She soon proved herself to be an excellent general, a natural leader and a skilled fighter. When she spoke, everyone listened. Mortals and gods from all around put aside their differences and joined her cause, which was what they were calling it now. Despite what Senna had done everyone trusted her, if anyone had ever speculated that she was controlling them with sorcery they have been shocked that someone could accuse her. They confided secrets in her regularly, and David had fallen head over heels in love with her. Now, just when the readers couldn't stand another sentence of this travesty, help arrived.

* * *

Tom stepped out of the plot-hole to a mountainside with a street of marble lined by Greek temples. "Yes, Mt. Olympus! I did it!"
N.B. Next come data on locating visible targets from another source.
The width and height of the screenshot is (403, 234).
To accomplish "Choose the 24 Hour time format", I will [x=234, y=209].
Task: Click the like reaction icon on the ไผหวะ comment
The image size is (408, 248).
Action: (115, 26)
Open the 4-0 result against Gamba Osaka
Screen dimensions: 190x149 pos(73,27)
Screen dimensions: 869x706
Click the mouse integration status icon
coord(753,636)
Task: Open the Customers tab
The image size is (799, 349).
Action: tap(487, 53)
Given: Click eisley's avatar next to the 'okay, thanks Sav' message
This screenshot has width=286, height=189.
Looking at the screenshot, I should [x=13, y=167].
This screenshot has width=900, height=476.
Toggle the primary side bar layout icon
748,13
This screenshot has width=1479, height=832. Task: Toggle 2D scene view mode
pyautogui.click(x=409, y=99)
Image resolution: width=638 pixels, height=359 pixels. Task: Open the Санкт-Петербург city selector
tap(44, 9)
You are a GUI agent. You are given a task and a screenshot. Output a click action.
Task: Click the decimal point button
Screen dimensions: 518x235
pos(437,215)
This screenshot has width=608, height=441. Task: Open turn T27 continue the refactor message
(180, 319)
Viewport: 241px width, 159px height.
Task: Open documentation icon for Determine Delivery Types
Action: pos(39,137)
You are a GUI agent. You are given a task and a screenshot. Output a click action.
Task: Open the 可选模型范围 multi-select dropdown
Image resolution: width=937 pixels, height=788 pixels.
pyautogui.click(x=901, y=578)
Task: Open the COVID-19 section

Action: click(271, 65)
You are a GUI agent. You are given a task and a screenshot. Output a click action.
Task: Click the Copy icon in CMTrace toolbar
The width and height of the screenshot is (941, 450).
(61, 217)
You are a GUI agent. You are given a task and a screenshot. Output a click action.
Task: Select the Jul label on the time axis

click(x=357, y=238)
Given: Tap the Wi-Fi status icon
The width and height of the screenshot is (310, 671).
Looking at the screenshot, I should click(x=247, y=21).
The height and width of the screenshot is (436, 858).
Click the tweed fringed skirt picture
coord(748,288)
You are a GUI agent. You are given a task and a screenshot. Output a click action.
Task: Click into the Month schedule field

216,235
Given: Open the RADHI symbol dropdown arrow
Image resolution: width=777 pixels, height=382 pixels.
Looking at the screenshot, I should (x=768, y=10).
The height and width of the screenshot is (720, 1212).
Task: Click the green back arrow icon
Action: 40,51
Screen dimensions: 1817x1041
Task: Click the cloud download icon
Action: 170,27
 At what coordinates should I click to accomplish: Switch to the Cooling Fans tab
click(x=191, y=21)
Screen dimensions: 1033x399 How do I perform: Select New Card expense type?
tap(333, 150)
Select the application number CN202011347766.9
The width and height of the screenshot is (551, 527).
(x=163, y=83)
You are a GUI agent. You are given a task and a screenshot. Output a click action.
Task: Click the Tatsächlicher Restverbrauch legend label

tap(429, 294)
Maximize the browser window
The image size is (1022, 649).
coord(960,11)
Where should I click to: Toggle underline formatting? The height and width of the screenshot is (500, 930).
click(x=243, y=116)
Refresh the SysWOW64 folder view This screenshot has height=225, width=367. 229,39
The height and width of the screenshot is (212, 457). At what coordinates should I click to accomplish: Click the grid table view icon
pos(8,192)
"Oh look," Harriet said. (She was the only one watching the monitor) "He finally made it there."

"About time," Tash grumbled, "if he spent any longer trying to get there I was sending someone in after him."

"Give him a break Tash," said Michael. "Not everyone can master plot-holes on their first try."

"Not unlike a certain founder." said Harriet with a sly grin.

"That was years ago! And you promised you wouldn't tell!"

"I was talking about Lauren."

"Oh." An awkward silence fell as everyone turned and focused on the screen.

Then Michael spoke. "I've been meaning to ask, what's with the scarf he wears?"

"Tom Baker wore it when he played the fourth Doctor." was Harriet's response.

"Oh, okay."

* * *

As Tom walked the streets he found that Olympus was garrisoned with an enormous army. Soldiers of all kinds were hurrying everywhere: Greek, Roman, Viking, Medieval European, elves, dwarves, fairies, even Coo Hatch making rifles and cannons. _Well, someone's been busy. _

The Olympus summit was dominated by a huge dome, the home of the Olympian gods. As he tried to enter the Olympian palace he was stopped by two hoplites.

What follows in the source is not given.